Extract provided ::
Who was the greatest jokester at democratic debates?

We can also take a look at who received the most laughs during the debates. Just filter background by (LAUGHTER).

debates %>% 
  filter(background == "(LAUGHTER)") %>% 
  dplyr::count(speaker, sort = T) %>% 
  drop_na() %>% 
  slice(1:10) %>% 
  knitr::kable()

Again, Bernie Sanders leads the field, closely followed by Andrew Yang (now dropped out) and Amy Klobuchar.

We can visualize the data to get a better grasp of the data. With the same process as before, I get the emoji link for 😂

laugh_emoji <- emoji_to_link("😂") %>% link_to_img()

Prompt 1 ::
Answer from the debate laughter text:
(a) Which value is background filtered by?
(b) Who leads the field in laughs?
(c) Which emoji does the writer get the link for?
Prompt 2 ::
Rewrite the debate laughter text starting with "Who was the" and going on through "and Amy Klobuchar.", swapping "laughs" for "chuckles".

Recorded data ::
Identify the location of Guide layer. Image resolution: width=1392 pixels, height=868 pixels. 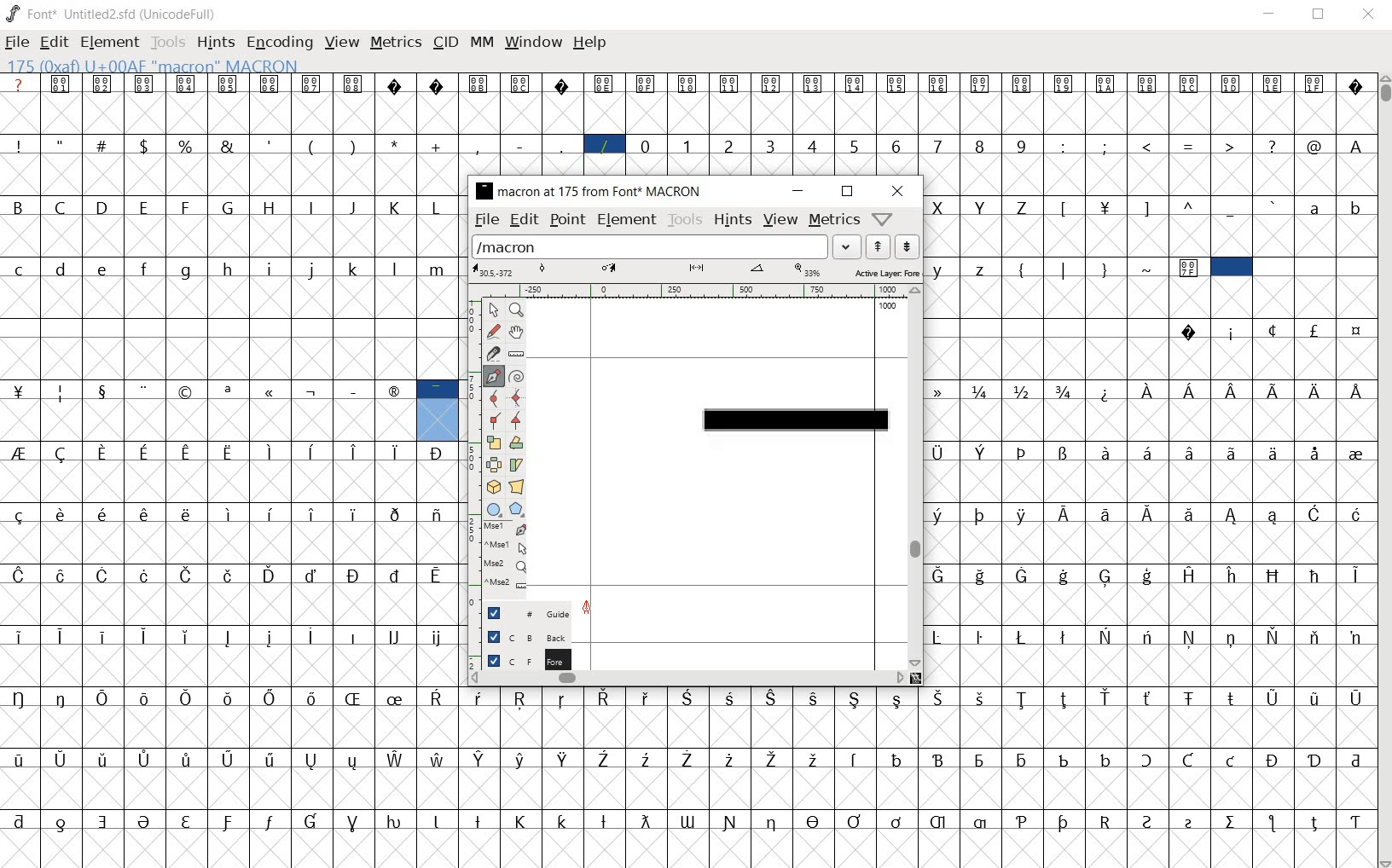
(531, 611).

Final result 1 ::
(a) (LAUGHTER)
(b) Bernie Sanders
(c) 😂

Final result 2 ::
Who was the greatest jokester at democratic debates?

We can also take a look at who received the most chuckles during the debates. Just filter background by (LAUGHTER).

debates %>% 
  filter(background == "(LAUGHTER)") %>% 
  dplyr::count(speaker, sort = T) %>% 
  drop_na() %>% 
  slice(1:10) %>% 
  knitr::kable()

Again, Bernie Sanders leads the field, closely followed by Andrew Yang (now dropped out) and Amy Klobuchar.